Saturday, April 24, 2010

S:TAS reviews: Mxyzpixilated

Paul Dini’s signature S:TAS episode addresses a curious question. How would Superman react in the face of a mere annoyance instead of a threat? Mxyzpixilated spans several months, and the challenge posed by the magical fifth dimensional imp lacks any immediacy. What then, is the fun of an outing with no seriousness beyond a word game, and where most of the source material comes from comic strips as opposed to comic books?

As in The Main Man, Dini loves making the otherworldly hilariously familiar. Mr. Mxyzptlk’s comedy is two-fold. First is the fact that a mystical trans-dimensional ‘superior’ being is practically Gilbert Gottfried incarnate, an obnoxious funny looking loud-mouthed man. Though he professes to be above Earthly concerns, in his trivial pleasure-seeking and hoping to drive Superman batty with his irritating games, Mxyzptlk ends up going obsessively mad, whining like a child, and declaring revenge, ever prone to a wide spectrum of human faults and vices. The funniest of these is his sexual appetite, communicated in classic Warner Bros. fashion in the final scene, which in turn begs questions about his seductive girlfriend and their chic art deco apartment.

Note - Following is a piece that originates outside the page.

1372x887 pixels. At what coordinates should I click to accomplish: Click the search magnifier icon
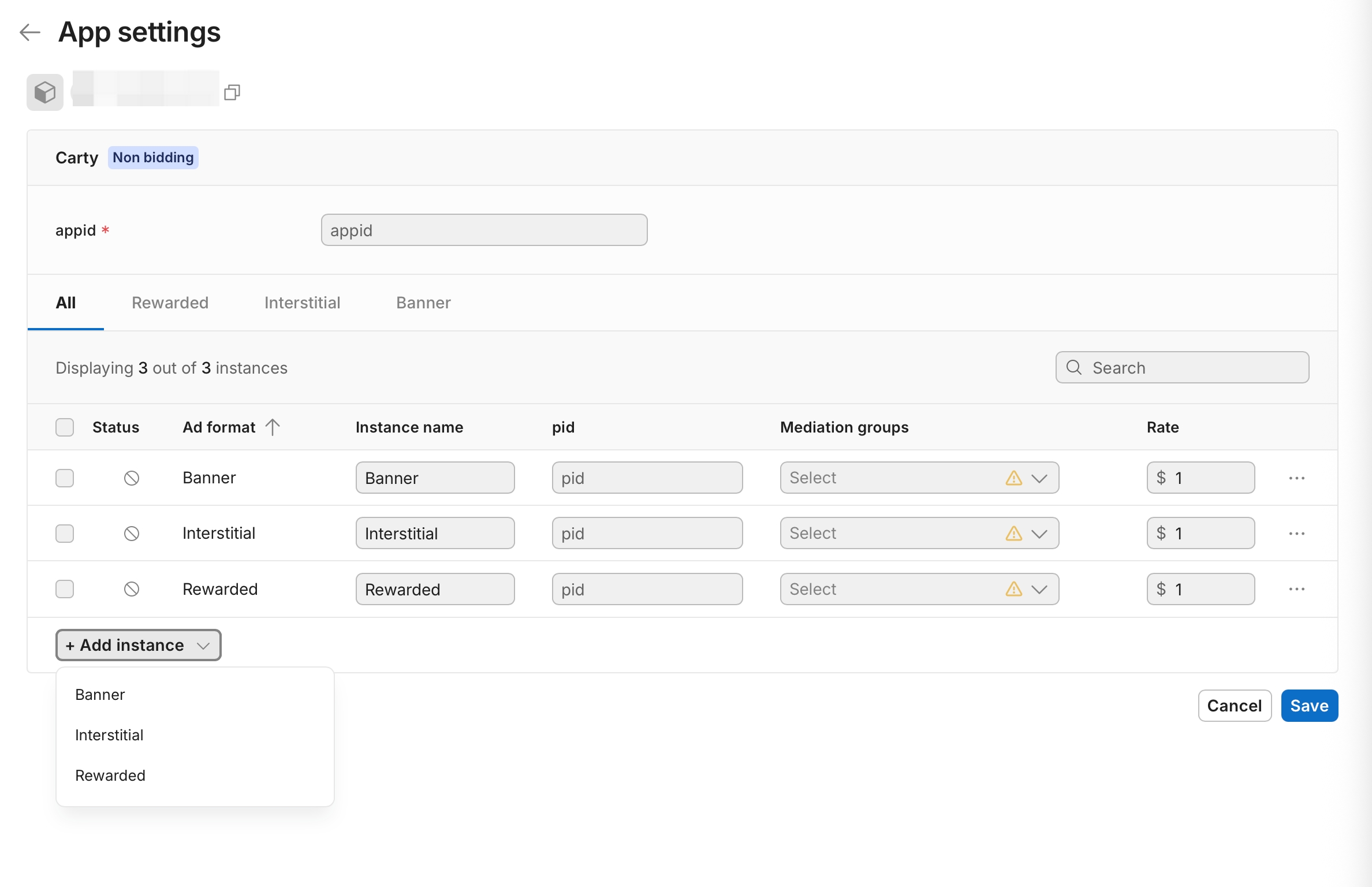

Secondly, the logic of Mr. Mxyzptlk’s powers and abilities is constantly vacillating. Initially we view him as having power without limits, restricted only by the limitations imposed by his enormous ego. If he wanted to, Mr. Mxyzptlk could destroy Superman in the blink of an eye with merely a thought. But when, out of rage, he is convinced to get rid of the Man of Steel, we see him slaving away for the entire three month sojourn in his own dimension, to which he is subjected if Superman gets him to say his name backward, on a massive robot suit, complete with oversized Swiss Army knife and zipper, which naturally fails to pay off. Mr. Mxyzptlk, for whatever reason, is bound by an arbitrary logic in his seemingly illogical world, evoking the ambiguous rules of physics and reality that governed old Looney Tunes cartoons (as in Baby-Doll, the fun of Mr. Mxyzptlk is that his cartoon design is like a remnant from the heyday of Warner Bros., visually at odds with Timm’s usual streamlined figures).

Almost as enticing as the weird antagonist is that Superman finally gets his time to shine as a human being, quick-witted, pestered, and prone to wry shoulder shrugging and satisfactory smirks. The appealing thing about Clark Kent is that despite his soft-spoken civility stemming from his guarded disposition, he is by nature a funny guy, whether he’s toying with Lois by sarcastically admitting that he’s Superman or beating her to the by-line, or simply sneaking in a sip of coffee when he’s supposed to have a broken arm. In Mxyzpixilated he makes do as a devious trickster in his own right, capable of verbal sparring and, at the end, indulging in uncharacteristic false modesty with a condescending grin plastered on his face.

Paul Dini has a blast with Mxyzpixilated; fans often complain of his decline from writing hard-edged dramas to farcical comedies, but upon close inspection one realizes that both are equally sophisticated.